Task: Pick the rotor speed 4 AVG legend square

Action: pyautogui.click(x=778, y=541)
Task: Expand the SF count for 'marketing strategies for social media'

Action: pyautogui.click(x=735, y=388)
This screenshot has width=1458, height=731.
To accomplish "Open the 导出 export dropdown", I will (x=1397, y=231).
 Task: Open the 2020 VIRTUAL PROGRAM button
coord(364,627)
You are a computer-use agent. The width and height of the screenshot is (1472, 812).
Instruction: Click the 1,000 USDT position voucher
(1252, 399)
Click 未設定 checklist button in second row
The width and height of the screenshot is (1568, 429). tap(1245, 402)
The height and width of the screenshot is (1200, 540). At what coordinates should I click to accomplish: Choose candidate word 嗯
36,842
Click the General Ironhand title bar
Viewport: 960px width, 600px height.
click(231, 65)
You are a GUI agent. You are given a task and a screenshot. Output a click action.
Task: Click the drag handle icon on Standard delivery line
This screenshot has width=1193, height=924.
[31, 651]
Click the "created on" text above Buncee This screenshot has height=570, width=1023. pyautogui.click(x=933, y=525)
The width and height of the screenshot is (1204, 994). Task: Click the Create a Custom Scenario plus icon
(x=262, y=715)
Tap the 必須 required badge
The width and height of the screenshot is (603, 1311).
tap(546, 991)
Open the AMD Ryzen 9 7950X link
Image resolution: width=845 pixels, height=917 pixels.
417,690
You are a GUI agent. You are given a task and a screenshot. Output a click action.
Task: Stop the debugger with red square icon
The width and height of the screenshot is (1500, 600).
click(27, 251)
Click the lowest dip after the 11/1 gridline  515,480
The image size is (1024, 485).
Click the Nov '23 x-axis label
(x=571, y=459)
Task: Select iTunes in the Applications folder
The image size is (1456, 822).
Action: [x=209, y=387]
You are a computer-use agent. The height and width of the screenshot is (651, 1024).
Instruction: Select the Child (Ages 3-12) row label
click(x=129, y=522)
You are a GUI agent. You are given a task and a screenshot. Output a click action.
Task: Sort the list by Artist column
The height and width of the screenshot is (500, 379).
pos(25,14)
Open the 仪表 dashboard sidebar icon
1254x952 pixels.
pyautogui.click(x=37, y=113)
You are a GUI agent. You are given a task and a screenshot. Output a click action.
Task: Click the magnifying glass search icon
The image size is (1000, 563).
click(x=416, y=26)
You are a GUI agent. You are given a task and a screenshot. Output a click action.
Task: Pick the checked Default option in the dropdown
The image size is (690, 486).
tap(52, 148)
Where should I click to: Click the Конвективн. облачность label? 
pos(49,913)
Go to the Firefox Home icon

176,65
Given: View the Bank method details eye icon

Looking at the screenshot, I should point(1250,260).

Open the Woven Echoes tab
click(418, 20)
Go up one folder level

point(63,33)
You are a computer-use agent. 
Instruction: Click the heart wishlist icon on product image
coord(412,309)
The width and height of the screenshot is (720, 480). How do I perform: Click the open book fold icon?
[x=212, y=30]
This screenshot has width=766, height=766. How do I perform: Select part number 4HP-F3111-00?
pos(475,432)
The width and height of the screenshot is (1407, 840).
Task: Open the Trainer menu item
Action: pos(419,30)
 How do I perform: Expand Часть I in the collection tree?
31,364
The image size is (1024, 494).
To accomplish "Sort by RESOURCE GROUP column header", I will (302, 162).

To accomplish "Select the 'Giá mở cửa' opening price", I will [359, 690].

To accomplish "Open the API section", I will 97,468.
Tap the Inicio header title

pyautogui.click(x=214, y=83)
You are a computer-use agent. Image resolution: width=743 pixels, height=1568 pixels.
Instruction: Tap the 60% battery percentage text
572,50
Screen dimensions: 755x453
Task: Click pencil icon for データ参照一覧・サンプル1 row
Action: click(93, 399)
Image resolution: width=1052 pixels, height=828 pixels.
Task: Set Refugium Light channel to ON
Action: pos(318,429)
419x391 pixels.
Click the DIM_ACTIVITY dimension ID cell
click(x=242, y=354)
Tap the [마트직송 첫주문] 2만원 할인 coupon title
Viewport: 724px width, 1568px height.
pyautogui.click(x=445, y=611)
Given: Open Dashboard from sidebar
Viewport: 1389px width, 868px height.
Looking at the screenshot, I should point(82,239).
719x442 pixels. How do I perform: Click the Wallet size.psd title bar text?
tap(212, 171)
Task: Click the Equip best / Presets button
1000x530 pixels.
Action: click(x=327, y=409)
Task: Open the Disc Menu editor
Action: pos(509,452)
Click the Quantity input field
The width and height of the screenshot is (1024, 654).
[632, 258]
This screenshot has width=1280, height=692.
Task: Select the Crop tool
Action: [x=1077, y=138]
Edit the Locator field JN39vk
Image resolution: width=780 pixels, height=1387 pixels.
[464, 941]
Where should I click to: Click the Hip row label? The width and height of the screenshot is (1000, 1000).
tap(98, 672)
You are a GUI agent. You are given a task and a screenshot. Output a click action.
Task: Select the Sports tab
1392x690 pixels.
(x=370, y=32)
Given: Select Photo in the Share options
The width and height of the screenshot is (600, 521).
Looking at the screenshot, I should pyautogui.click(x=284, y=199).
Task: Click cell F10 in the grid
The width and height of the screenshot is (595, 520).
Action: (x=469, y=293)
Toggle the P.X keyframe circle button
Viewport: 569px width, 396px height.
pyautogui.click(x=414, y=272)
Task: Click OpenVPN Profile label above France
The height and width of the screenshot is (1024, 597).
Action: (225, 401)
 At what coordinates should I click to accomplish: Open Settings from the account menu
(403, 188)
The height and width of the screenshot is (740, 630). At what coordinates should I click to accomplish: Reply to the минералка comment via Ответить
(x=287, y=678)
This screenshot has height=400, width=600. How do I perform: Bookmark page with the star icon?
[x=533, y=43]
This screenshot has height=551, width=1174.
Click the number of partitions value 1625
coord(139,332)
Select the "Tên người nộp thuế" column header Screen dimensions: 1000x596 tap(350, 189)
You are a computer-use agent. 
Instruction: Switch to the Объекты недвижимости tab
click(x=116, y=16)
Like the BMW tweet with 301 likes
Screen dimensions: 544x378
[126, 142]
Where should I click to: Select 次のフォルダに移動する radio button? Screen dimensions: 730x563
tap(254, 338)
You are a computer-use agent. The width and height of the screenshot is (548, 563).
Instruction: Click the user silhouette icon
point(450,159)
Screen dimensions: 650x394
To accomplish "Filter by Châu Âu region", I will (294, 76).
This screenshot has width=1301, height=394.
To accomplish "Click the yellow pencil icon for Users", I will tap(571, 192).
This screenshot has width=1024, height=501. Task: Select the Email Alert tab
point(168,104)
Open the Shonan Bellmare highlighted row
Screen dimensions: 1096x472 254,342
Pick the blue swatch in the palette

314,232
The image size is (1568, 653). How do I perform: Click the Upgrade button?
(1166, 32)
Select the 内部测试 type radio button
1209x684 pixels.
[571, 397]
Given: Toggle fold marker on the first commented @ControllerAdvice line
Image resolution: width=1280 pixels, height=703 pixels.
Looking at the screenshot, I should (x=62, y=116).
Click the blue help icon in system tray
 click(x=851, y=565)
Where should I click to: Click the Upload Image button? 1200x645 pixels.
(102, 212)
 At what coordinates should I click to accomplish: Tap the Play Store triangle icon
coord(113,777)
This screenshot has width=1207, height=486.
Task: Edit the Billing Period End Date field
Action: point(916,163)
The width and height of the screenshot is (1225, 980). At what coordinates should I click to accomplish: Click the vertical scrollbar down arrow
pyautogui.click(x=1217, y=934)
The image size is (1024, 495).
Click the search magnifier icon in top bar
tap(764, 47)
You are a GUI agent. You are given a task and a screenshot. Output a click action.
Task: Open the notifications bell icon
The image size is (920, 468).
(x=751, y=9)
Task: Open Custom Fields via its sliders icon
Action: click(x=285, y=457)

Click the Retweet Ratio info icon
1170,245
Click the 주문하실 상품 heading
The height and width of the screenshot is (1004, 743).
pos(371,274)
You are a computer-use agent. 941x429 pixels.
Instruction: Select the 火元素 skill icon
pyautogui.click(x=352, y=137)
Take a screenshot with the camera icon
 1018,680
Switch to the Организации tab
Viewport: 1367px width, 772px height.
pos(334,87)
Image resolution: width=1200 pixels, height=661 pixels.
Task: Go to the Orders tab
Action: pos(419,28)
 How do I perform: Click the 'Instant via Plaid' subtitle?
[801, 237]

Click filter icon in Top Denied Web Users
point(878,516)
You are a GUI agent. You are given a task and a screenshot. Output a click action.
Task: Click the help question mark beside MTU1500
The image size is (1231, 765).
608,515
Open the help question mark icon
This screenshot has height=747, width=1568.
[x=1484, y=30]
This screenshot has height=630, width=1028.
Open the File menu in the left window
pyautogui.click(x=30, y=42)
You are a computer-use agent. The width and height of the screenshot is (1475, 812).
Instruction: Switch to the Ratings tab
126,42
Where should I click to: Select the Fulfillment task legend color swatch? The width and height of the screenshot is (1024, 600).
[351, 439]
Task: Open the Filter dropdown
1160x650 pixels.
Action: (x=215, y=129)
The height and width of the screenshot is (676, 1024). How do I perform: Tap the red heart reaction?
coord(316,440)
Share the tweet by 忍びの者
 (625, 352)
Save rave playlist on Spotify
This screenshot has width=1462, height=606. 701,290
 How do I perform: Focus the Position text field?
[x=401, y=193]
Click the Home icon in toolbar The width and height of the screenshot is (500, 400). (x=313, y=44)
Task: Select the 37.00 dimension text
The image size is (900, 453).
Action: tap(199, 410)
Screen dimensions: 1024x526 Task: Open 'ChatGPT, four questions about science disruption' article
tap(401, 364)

> [WHAT YOU WILL DO]: Your task is to return each line of the data above that contains the string "dropdown".

> [YOUR SOLUTION]:
To accomplish "Open the 导出 export dropdown", I will (x=1397, y=231).
Task: Pick the checked Default option in the dropdown
Task: Open the Filter dropdown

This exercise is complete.